Une bêta pour le moins calamiteuse
Pour une première bêta fermée, le résultat fut loin d’être satisfaisant d’un point de vue technique. Si le jeu reste visuellement sublime, HUD mis à part malgré une refonte évidente comparée au tout début, le système de lobbies et son netcode sont d’un tout autre temps. Cette bêta semble vraiment avoir été précipitée. Lobbies instanciers rendant le matchmaking avec vos amis compliqué, nombreuses erreurs de connexion lors des tentatives d’initialiser un combat, crash pur et simple de la bêta… Bref, il faut revenir en 2016 pendant les phases de bêta de Street Fighter V pour se rappeler un tel carnage. Qui plus est, Guilty Gear -Strive- se targue d’intégrer un rollback netcode pour son jeu… mais ne le met pas en application pour sa bêta, ce qui engendre des matchs quelque peu compliqués si vous ou votre adversaire ne disposez pas d’une connexion de qualité. L’absence d’un simple mode training est également à déplorer. Difficile d’appréhender le nouveau système de jeu que le titre veut vous proposer quand vous n’avez, au choix, que le Online ou un mode VS Com qui vous renvoie automatiquement à l’écran titre entre chaque match.

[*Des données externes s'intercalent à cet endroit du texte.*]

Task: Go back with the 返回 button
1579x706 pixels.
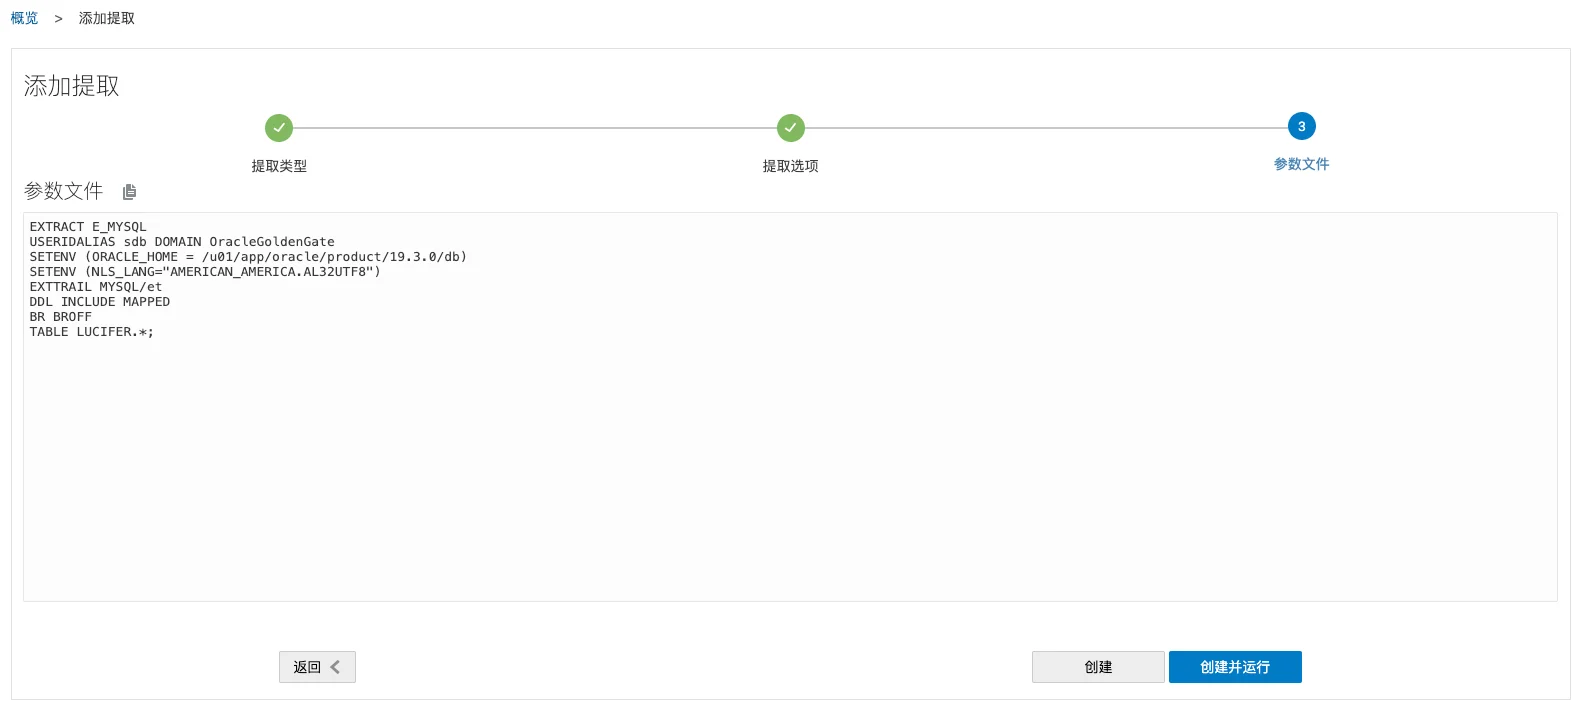Action: click(x=317, y=667)
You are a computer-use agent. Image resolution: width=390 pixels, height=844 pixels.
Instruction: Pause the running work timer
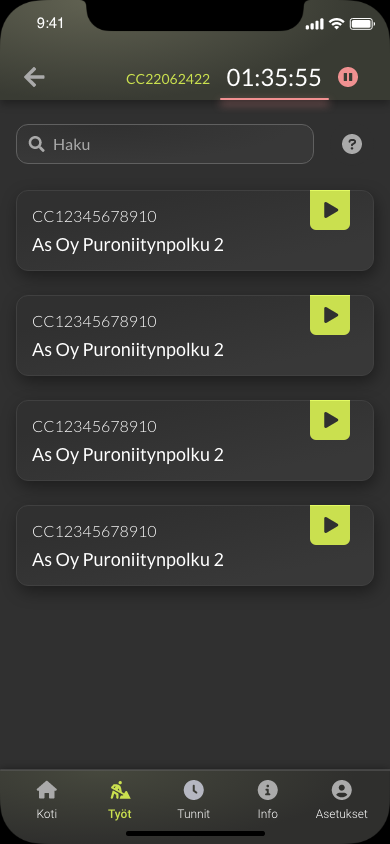coord(348,78)
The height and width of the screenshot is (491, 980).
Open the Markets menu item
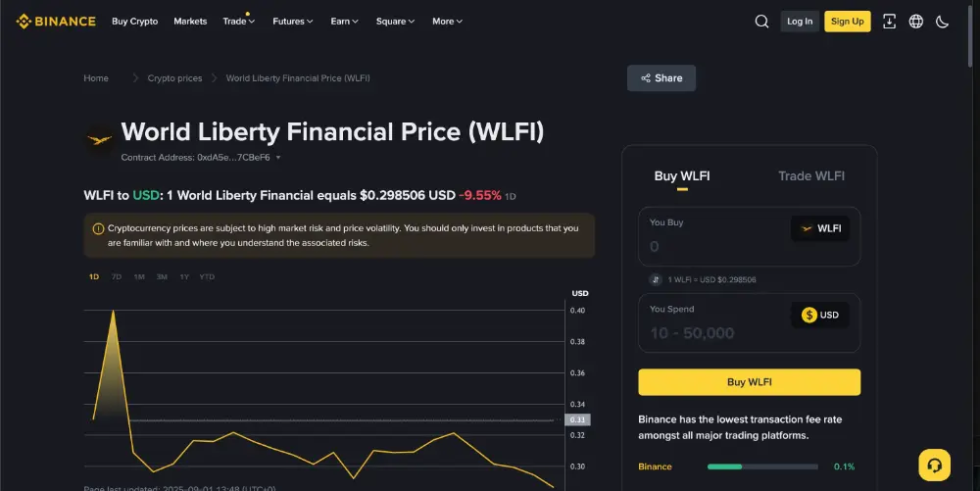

Pour finir, touchons un mot sur l’équilibrage actuel du jeu. Bien que celui-ci soit susceptible d’être corrigé, la version de cette bêta ne fait juste aucun sens. Certains personnages comme Sol, Potemkin ou May sont beaucoup trop puissants comparés à d’autres. Il est aisément possible pour ces personnages d’infliger 80% de dégâts en à peine plus de 6 coups, Overdrive compris, quand d’autres peinent à infliger un tier de barre. À titre d’exemple, Chipp Zanuff, personnage dit à « Mix-ups » avec des combos longs, puissants mais avec peu de vie en général dans les précédentes entrées de Guilty Gear, devient simplement un perso avec peu de vie dans Strive si vous ne parvenez pas à effectuer de combos en coin contre votre adversaire. Les choppes spéciales, de Sol et Potemkin, sont également des blagues monumentales. À croire que Guilty Gear -Strive- nous incite à ne jamais mettre la garde sous peine de subir une éventuelle choppe qui pourrait nous infliger un tier de barre pour Sol, voire la moitié de vos points de vies pour Potemkin.
Verdict : Douche froide…
Il est toujours délicat d’émettre un avis sur une bêta offrant si peu en un temps si restreint. Cependant, la nouvelle orientation prise par Guilty Gear -Strive- n’est clairement pas la bonne. Rendre le jeu plus accessible n’est pas une mauvaise chose en soit, dénaturer son cœur même est une toute autre histoire. HUD de côté, oui le jeu est magnifique. Oui le jeu est dynamique et peut s’avérer « fun » sur certains aspects mais rendu à ce point, Guilty Gear n’est plus Guilty Gear. Possibilités de combos revus à la baisse, matchs expéditifs, nombreuses mécaniques manquantes… Bref, une déception pour ceux qui auraient espéré que Guilty Gear -Strive- conserve les bases établies au travers de Revelator et Rev2. Le jeu final est censé sortir plus tard cette année, sans date précise. Il semble peu probable qu’il change du tout au tout mais espérons qu’Arc System Works trouvera un juste milieu afin de contenter les plus hardcore de leur fanbase ainsi que de rendre son jeu plus appréciable dans son équilibrage et ses mécaniques qu’il ne l’est aujourd’hui.